Though I hate to say this, I will be honest, as I always try to be: the email is badly written. It makes a good point, (that Israel's "disproportionate" response in Haiti should not be ignored, whilst the media and governments amplified Cast Lead); but it comes across all wrong. First, it implies that because of what Israel is doing in Haiti, all criticism of Cast Lead is invalid. I would say that most criticism of Cast Lead is invalid anyway, not because of Haiti, but because of Hamas and their rockets and using Palestinians as human shields, and Israel not deliberately targetting civilians, etc etc. The email sounds as though it expects Goldstone to take back what he said just because Israel is doing a good thing, but this is ridiculous; people who criticised Cast Lead would not change their minds just because Israel is doing something good somewhere else, and I don't expect them too. The most we can hope for is that people realise Israel's not all bad (not even close), but I'm sure most people know that already, although sometimes it seems like they don't.

The other fault of the email is that it mentions the Arab and Muslim world's lack of aid to Haiti, which is, accoring to the email, nothing. That's just not true. The Arab world has given very little, but not nothing. There's Islamic Relief which collected aid, and a few countries got involved like Egypt and Morrocco. 

Jewish and Zionist criticism of Arabs and Muslims is almost always justified, but since they would probably be accused of racism or Islamophobia for it, it's probably best to just stick with "noisily trumpeting" Israel's good actions rather than bringing down the Arabs. (Especially when it's done without thinking, like in the email). When it's obvious, like Iran and Saudi Arabia's disregard for the suffering of Haiti, other people will do it instead. When it's not obvious, (or it is but is ignored by the rest of the world), like honour killings and forcing an 11 year old girl to marry her father's 80 year old cousin, we're almost morally obligated to expose it, and shouldn't not just for fear of being called racist.

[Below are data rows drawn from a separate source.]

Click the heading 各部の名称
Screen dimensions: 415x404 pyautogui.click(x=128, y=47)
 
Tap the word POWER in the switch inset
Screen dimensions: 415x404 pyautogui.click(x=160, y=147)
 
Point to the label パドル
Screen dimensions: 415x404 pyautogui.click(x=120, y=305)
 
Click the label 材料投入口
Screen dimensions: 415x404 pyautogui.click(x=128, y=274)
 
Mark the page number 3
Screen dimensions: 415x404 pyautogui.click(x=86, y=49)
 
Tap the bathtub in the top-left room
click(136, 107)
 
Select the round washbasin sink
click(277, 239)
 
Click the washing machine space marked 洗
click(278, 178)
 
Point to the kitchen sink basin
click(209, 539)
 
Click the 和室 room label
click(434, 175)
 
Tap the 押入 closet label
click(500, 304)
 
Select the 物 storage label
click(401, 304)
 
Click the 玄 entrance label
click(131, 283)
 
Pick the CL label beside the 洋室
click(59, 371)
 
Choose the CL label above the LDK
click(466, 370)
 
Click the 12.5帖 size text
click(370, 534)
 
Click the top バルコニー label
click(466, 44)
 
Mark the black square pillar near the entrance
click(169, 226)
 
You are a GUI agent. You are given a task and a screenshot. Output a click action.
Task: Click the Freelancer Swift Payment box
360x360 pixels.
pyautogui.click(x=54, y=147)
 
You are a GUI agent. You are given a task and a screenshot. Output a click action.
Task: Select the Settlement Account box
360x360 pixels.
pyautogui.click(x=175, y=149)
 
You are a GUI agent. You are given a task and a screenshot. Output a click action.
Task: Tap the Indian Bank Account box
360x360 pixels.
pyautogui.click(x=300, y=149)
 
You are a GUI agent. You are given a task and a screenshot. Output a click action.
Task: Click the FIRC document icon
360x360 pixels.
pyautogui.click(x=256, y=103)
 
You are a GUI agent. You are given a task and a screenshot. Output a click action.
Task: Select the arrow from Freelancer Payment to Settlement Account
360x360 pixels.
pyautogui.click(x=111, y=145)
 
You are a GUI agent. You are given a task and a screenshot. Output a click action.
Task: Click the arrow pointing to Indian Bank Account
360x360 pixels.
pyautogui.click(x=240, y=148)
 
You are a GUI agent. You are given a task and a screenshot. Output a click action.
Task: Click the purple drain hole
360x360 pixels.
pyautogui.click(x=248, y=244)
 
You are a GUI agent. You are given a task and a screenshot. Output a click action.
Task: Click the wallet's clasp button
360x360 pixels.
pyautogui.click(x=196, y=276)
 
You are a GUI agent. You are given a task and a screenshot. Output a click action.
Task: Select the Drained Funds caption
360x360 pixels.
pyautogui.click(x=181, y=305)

Having said all that, the Times' gleeful exploitation of a badly worded email that means well, to use as a way to quash Israel, it's efforts in Haiti, and it's supporters even when Israel is giving of itself to do dangerous, difficult, exhausting, not to mention costly work saving lives; is disgusting. I didn't think the Times would stoop that low. Their attitude can be summed up by Telegraph blogger Stephanie Gutmann's amusing piece.

Please donate to Haiti if you haven't already. We haven't forgotten who this is really about, (although the Times seems to think we have), but we can and should take pride in Israel's amazing work over there.

1 comment:

  1. It is indeed astonishing to see the Times taking such a disgusting view on a Humanatarian matter such as Haiti and using it as a tool to hit Israel with.
    It yet again reflects the superficial quality of Media reporting when it comes to Israel which never asks why or how.